▶ [Action item]
Go through the entries below and pick out every line with "computer".

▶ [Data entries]
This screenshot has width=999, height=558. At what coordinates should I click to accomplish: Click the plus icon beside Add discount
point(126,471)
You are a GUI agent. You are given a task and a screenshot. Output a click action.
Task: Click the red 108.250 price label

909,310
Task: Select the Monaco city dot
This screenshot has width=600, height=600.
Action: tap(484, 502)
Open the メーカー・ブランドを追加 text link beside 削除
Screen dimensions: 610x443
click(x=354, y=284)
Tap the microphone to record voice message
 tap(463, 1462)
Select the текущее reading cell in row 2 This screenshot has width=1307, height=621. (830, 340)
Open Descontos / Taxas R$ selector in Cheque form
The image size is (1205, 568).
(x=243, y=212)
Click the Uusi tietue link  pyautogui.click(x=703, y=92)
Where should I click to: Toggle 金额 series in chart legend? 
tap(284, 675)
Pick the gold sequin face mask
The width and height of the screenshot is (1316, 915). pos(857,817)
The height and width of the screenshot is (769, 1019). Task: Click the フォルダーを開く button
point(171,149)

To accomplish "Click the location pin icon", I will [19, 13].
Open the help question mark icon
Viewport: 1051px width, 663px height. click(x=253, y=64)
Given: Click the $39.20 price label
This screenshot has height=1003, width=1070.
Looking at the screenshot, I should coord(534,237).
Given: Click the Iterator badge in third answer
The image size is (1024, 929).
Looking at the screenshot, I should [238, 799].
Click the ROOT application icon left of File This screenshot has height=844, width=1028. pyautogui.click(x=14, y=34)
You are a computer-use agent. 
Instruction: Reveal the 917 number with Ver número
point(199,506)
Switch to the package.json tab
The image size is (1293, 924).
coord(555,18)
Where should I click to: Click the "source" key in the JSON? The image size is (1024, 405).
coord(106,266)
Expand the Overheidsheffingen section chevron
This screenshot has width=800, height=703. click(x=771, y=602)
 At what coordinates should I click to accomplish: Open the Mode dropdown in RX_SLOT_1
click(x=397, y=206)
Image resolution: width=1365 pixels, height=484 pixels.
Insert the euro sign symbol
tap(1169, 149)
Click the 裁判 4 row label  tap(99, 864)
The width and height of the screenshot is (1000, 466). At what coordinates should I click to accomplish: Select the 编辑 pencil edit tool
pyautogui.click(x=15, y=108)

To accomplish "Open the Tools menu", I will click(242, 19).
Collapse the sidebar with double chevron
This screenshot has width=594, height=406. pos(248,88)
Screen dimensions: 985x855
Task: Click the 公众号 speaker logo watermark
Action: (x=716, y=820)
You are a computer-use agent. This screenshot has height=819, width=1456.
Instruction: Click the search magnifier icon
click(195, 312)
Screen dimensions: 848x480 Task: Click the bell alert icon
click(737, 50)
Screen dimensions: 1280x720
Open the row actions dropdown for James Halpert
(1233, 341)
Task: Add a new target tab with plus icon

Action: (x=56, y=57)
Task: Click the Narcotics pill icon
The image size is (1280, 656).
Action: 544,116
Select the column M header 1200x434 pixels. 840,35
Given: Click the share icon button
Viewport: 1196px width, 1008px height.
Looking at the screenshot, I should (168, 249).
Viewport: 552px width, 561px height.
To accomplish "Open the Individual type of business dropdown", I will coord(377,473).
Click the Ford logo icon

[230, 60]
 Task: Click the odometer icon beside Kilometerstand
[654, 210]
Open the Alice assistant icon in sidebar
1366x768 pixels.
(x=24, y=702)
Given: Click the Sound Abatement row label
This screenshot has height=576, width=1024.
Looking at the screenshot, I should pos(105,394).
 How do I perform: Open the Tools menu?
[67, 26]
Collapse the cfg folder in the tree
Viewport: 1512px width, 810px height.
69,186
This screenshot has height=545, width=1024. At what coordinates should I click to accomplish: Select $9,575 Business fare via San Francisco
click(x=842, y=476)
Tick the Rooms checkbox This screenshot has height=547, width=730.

▶ [Answer to the problem]
You are a computer-use agent. 
You are a computer-use agent. This screenshot has height=819, width=1456.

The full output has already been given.